Regardless of Time or Brood the number of bees increased with increasing spore numbers (Fig.3: Time 50/Brood 130). Similarly, regardless of Spores and Brood, Bees increased with Time (Fig. 3: see at zero spore count and in Fig. S7 at Spores 850) and Bees increase with increasing Brood if the other predictors are held at their mean/median values (Fig. 3: zero Time point; Fig. S8: Spores 850).
Time was a stronger modulator of the Bees-Spores relationship in the colonies than Brood as the model with the Spores×Time interaction was ranked higher than the model including the Spores×Brood interaction (Table 1). This is illustrated by the strong change over Time in the slope, from a positive to a negative relationship, while the changes with respect to Brood are less prominent (Fig. 3).
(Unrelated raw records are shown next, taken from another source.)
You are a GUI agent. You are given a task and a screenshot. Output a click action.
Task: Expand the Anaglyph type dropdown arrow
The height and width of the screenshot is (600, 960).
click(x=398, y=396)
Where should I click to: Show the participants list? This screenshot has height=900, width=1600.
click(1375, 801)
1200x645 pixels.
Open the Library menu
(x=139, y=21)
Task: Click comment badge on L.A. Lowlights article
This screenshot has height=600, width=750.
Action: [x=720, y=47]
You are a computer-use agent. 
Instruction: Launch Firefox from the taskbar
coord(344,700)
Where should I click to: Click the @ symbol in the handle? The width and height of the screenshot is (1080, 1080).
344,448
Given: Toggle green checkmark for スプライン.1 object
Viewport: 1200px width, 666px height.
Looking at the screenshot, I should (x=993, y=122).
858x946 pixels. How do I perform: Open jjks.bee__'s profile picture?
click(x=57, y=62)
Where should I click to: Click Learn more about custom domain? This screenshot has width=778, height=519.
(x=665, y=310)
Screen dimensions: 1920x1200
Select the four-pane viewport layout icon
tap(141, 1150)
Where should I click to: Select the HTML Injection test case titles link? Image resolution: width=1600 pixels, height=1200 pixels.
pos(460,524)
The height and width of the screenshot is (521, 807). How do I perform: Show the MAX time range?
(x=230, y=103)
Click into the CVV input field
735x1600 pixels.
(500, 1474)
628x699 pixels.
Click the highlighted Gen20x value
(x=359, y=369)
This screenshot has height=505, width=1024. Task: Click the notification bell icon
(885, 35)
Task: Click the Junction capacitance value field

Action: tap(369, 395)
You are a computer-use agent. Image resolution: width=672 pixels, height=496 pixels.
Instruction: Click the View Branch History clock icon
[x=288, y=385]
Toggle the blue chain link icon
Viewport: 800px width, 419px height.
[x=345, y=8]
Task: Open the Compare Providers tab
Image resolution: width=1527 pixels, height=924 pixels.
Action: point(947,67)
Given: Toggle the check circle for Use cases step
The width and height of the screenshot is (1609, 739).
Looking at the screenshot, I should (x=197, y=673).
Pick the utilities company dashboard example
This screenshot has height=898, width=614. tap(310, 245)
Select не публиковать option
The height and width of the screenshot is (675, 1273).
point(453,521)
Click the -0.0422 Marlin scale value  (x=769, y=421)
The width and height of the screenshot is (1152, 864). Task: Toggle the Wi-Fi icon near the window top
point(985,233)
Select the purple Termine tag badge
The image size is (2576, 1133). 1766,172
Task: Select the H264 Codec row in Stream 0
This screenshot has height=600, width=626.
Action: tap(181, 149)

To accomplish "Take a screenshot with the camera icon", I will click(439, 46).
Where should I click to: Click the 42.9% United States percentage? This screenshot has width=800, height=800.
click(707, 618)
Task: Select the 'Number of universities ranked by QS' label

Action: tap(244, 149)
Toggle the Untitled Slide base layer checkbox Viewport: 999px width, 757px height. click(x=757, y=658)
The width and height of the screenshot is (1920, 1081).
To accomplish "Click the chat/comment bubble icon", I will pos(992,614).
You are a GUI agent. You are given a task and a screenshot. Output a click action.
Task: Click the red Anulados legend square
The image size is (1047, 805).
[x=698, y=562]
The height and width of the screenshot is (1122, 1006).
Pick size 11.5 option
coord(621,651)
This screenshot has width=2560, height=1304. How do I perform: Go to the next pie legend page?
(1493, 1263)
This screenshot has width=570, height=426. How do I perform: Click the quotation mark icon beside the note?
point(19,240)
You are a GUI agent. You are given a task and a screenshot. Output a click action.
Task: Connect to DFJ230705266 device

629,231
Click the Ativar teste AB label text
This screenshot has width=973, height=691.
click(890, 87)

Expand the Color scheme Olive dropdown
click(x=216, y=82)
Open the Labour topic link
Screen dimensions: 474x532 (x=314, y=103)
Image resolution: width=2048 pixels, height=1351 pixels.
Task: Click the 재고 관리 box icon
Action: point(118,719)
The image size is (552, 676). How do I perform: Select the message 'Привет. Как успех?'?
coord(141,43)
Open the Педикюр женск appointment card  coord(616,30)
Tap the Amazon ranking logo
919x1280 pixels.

Regarding the second measure of colony strength, i.e. the amount of Brood, we saw that all response variables were relevant for predicting Brood amount (Table 2). The number of Bees was by far the strongest predictor of Brood amount in the first model, which included only the Symptoms×Bees interaction, and received 99 % of all the predictors’ weight (Table 1). Therefore, here we only used M13 for the predictions instead of a weighted combination of all 4 models.
The importance of Bees for predicting the amount of Brood is further illustrated by the high portability of an effect larger than zero after subtracting the co-predictor Symptoms or Time. Symptoms seemed more important than the Time for predicting Brood (Table 2).
Regardless of Time and Bees, the Brood increased with increasing Symptoms (Fig.3: Time 50/Bees 9). Similarly, Brood decreased with Time irrespective of the Symptoms and Bees (Fig. 4 and Fig. S9, any symptom score). Brood also increases with Bees (Fig. 4), although at very high Symptoms, more Bees did not lead to more Brood anymore.
Bees was an overwhelmingly stronger modulator of the Brood-Symptoms relationship relative to Time since Symptoms×Bees was the only relevant interaction (Table 1). This is illustrated by the strong change in the slope of the Brood-Symptoms relationship in relation to the number of Bees, relative to the slope in relation to Time (Fig. 4).